In this short story collection, one of America’s most famous writer and humorist Kurt Vonnegut brings stories that convey a general yet perceptive message to humankind. Stories such as “Welcome to the Monkey House” are futuristic tales set in a depressing time where suicide and sterilization are recommended due to overpopulation. Stories such as “The Manned Missiles” address the problem of war, of its consequences that could have a devastating effect on the people. “The Euphio Question” introduces a sound which makes the listeners happy to the point of being euphoric, thereby criticizing those who seek to buy happiness rather than work for it. These stories are full of wit and laughter, but are at the same time invaluable lessons that provide an insightful and sharp perspective of our modern society.

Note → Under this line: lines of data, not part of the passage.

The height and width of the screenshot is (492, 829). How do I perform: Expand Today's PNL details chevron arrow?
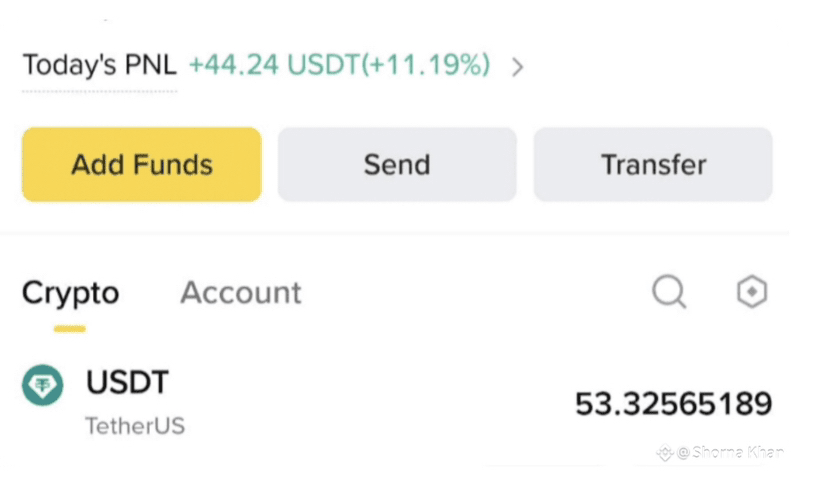click(x=517, y=67)
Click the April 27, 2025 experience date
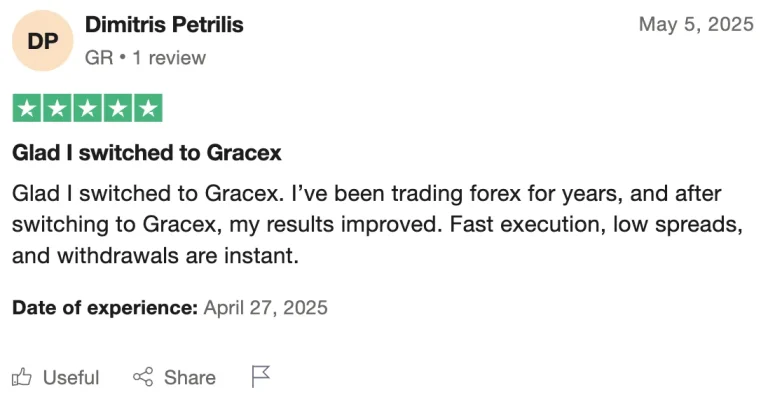Screen dimensions: 768x420 [x=265, y=308]
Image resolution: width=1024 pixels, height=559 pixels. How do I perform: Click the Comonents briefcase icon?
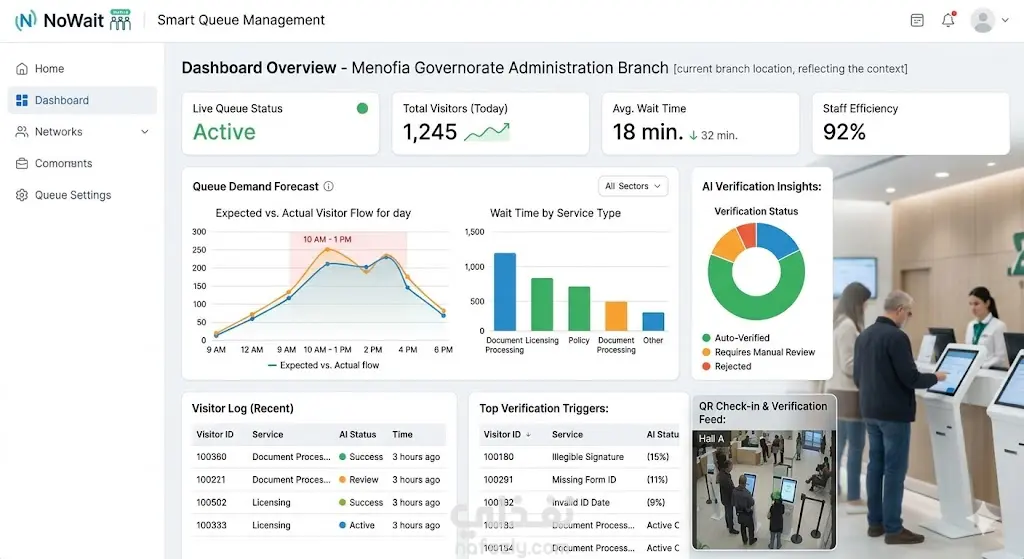[22, 163]
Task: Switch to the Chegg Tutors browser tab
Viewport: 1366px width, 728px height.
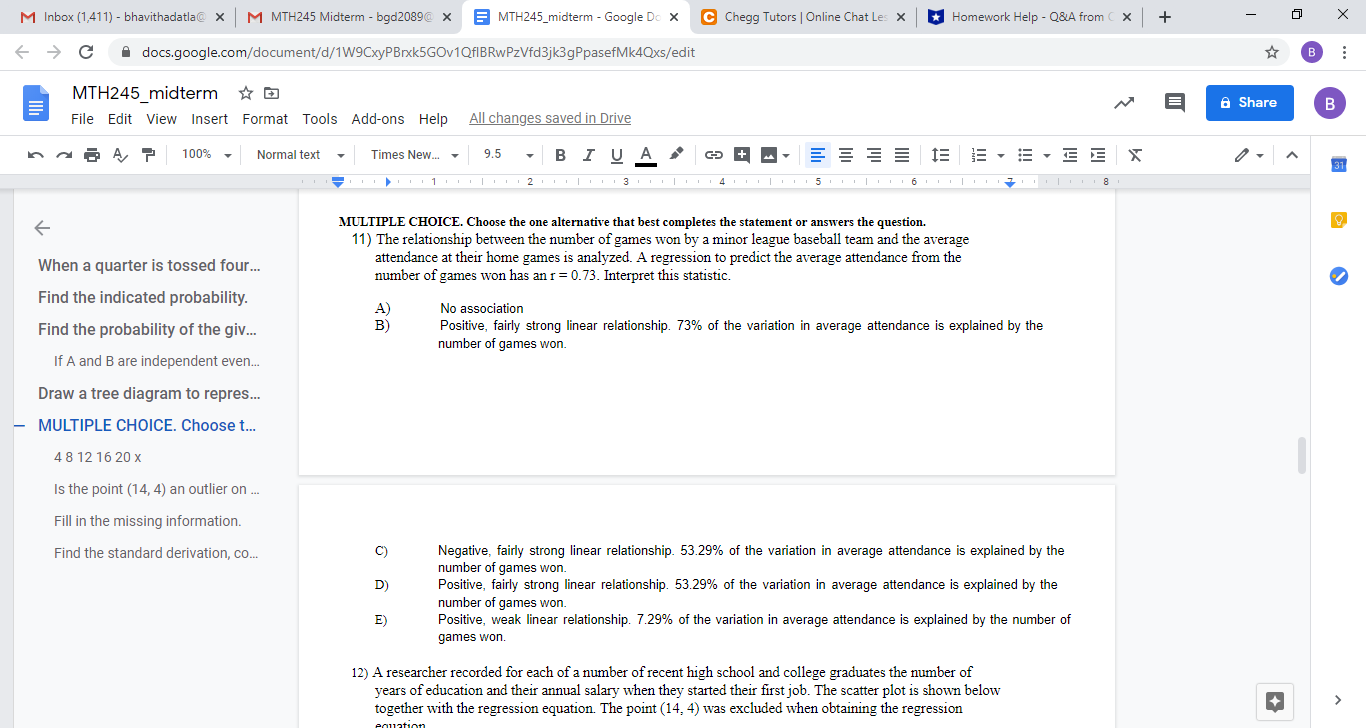Action: (800, 16)
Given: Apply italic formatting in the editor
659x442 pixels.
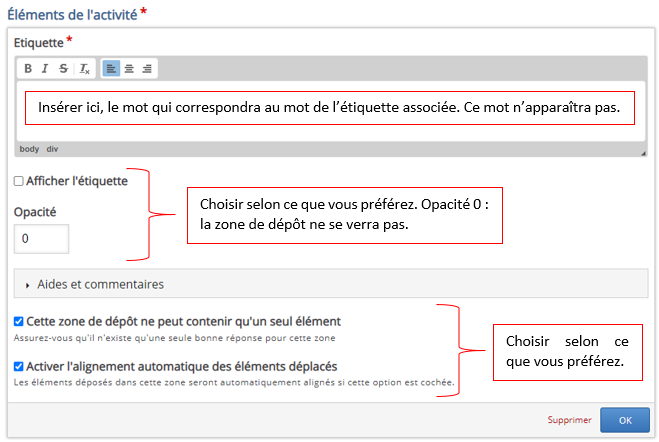Looking at the screenshot, I should (x=46, y=69).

At this point, some readers argue that his ideas and messages are banal, that there is nothing new to his attempts to stop wars or materialism. However, what is most surprising in this collection is perhaps the clarity and honesty with which he speaks that makes any ludicrous situation seem real. He never says that missiles shouldn’t be fired; he simply portrays two fathers of countries in conflict who has to admit that his son died inside a missile, but couldn’t do anything about it. What he’s trying to say might be what we have heard dozens of times, but the stories are intertwined and crafted with a subtlety and concision that cannot be easily imitated, proving to be a worthy read.
The start of a new semester, the end of a vacation can be a stressful and difficult time to everyone. Filled with worries and works that need to be done, many people cannot find the time to read a long novel at this period. A “bite” of Vonnegut’s short stories- which could be counted as timeless classics after almost 50 years of its publication- will be a meaningful and inspiring way to start a new month.